■ **ABOUT THIS TASK**
Repeat, please, exactly the lines from the one that has "Task: Expand the address bar URL dropdown" through the end of the records below, with pictures dropped.

Saved entries
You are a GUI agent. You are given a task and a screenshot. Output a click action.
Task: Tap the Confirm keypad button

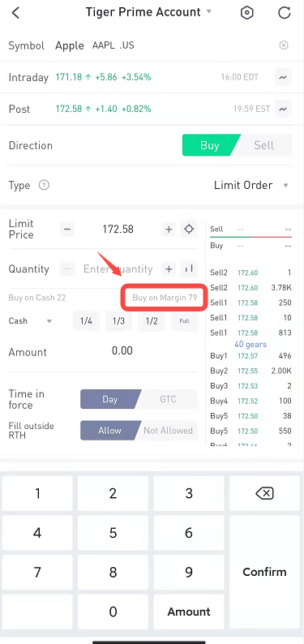(x=264, y=572)
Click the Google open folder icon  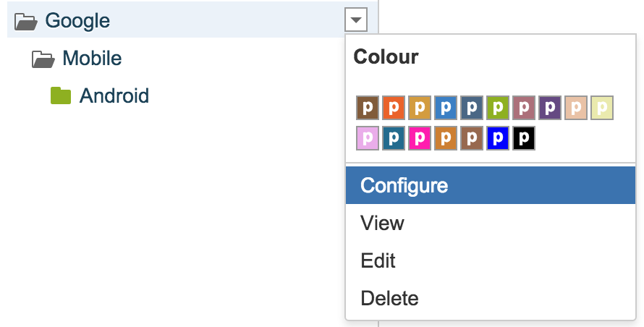click(x=25, y=21)
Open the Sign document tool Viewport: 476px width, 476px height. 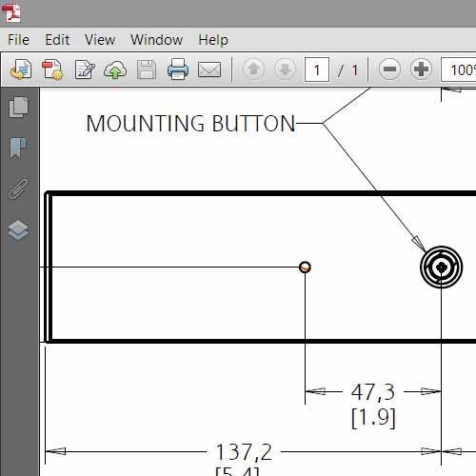pyautogui.click(x=85, y=69)
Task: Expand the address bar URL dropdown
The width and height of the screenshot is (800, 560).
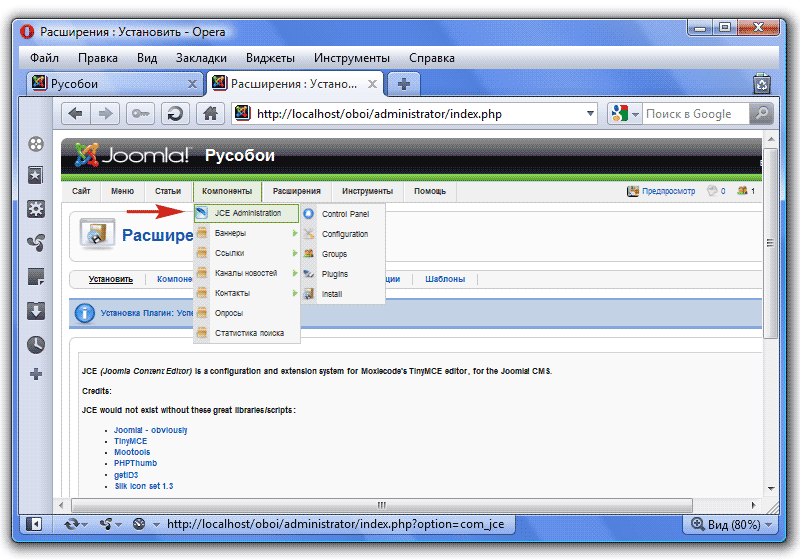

■ **WRITTEN REPLY**
Task: Expand the address bar URL dropdown
The width and height of the screenshot is (800, 560).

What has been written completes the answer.